**TASK INSTRUCTIONS**
An exact copy of all the data is needed, with every picture left out.

**EXTRACTED INFORMATION**
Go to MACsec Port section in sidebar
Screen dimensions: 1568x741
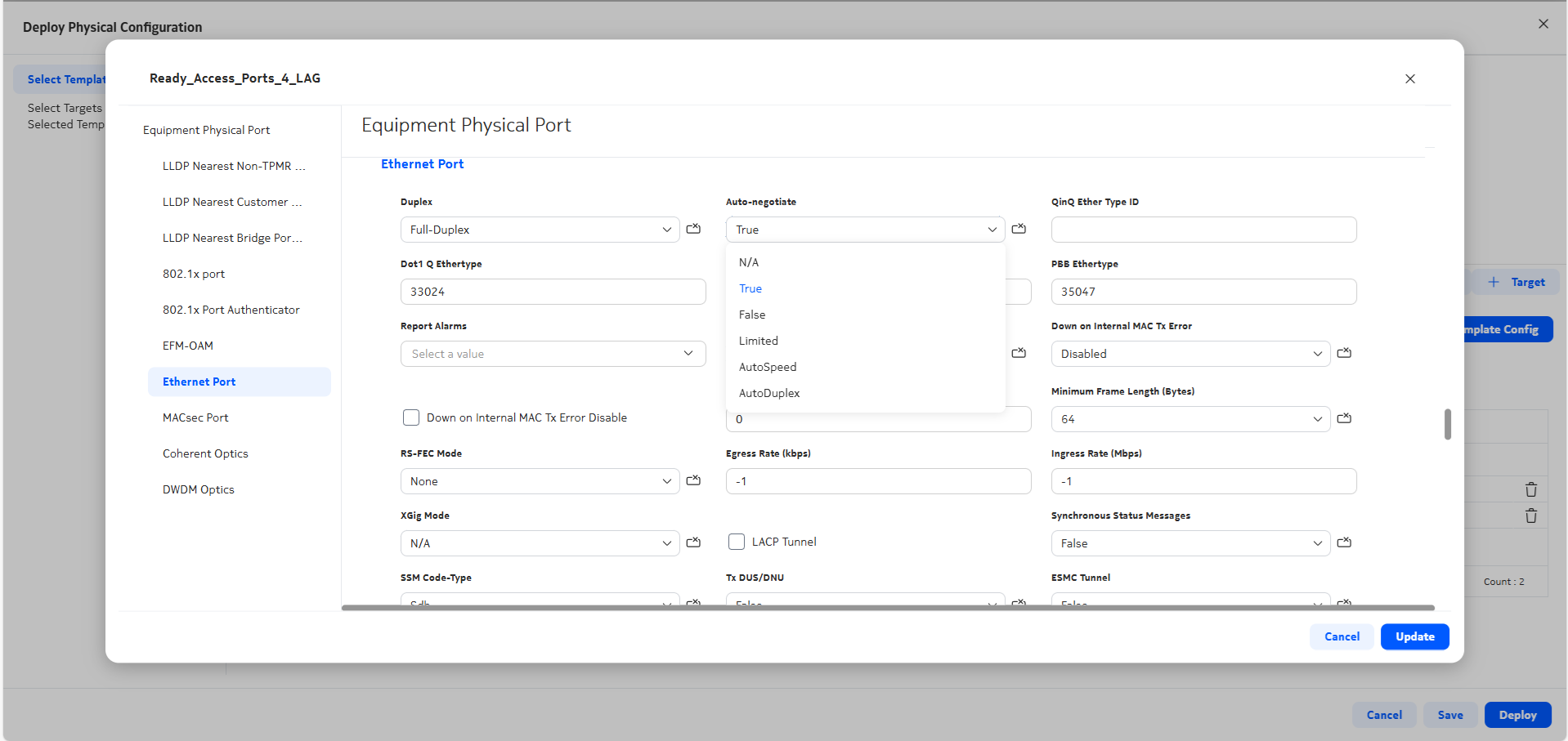pos(195,417)
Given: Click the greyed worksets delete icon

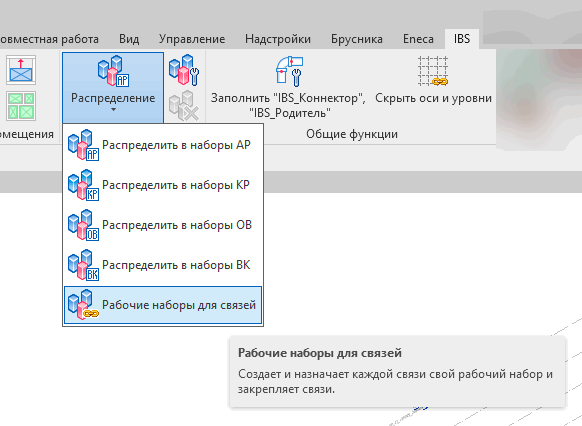Looking at the screenshot, I should tap(184, 105).
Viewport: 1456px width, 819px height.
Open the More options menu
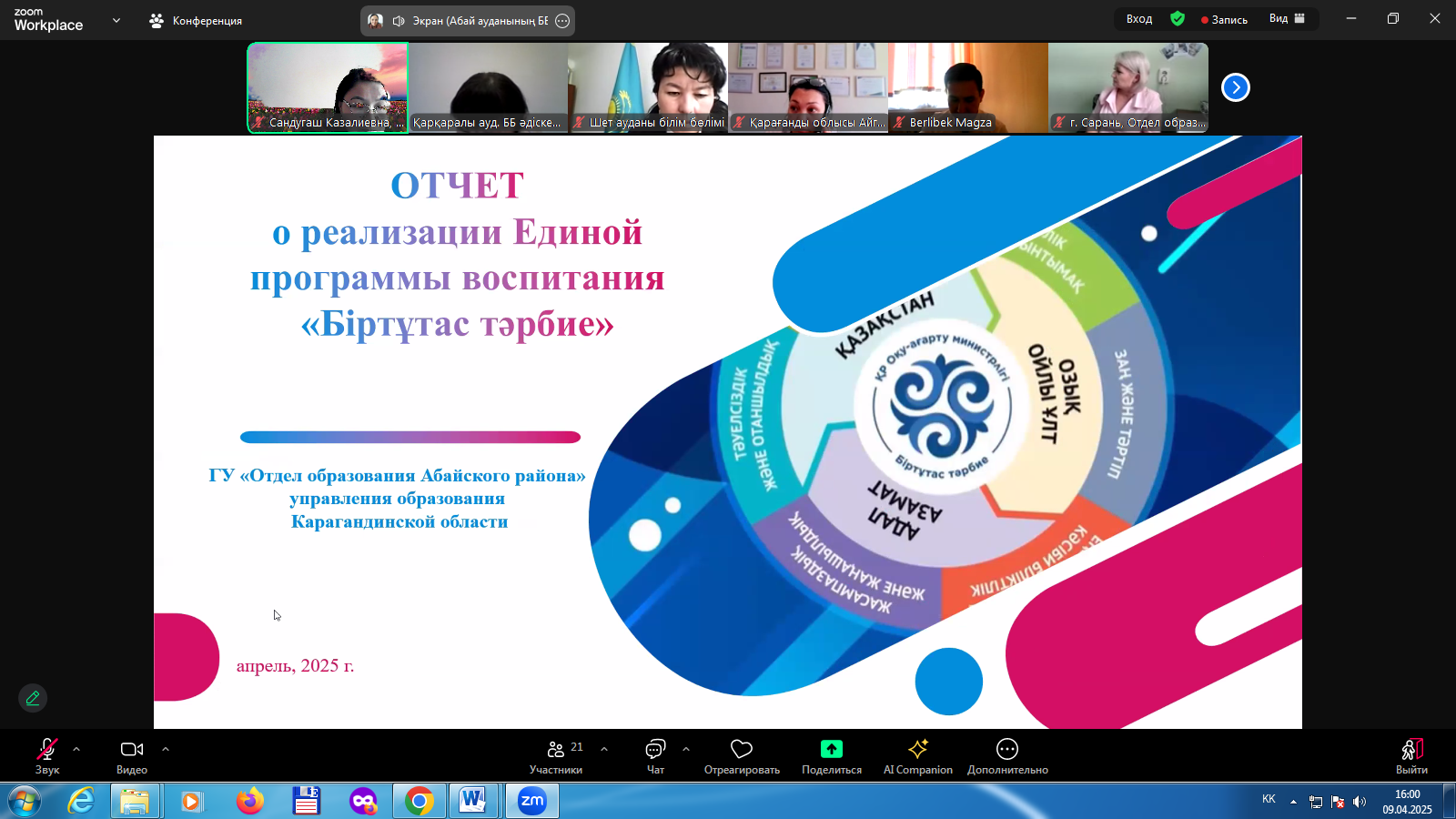coord(1007,755)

**ANSWER TO THIS TASK**
Go to MACsec Port section in sidebar
Screen dimensions: 1568x741
pos(195,417)
Given: Click the greyed worksets delete icon

Looking at the screenshot, I should tap(184, 105).
Viewport: 1456px width, 819px height.
Open the More options menu
coord(1007,755)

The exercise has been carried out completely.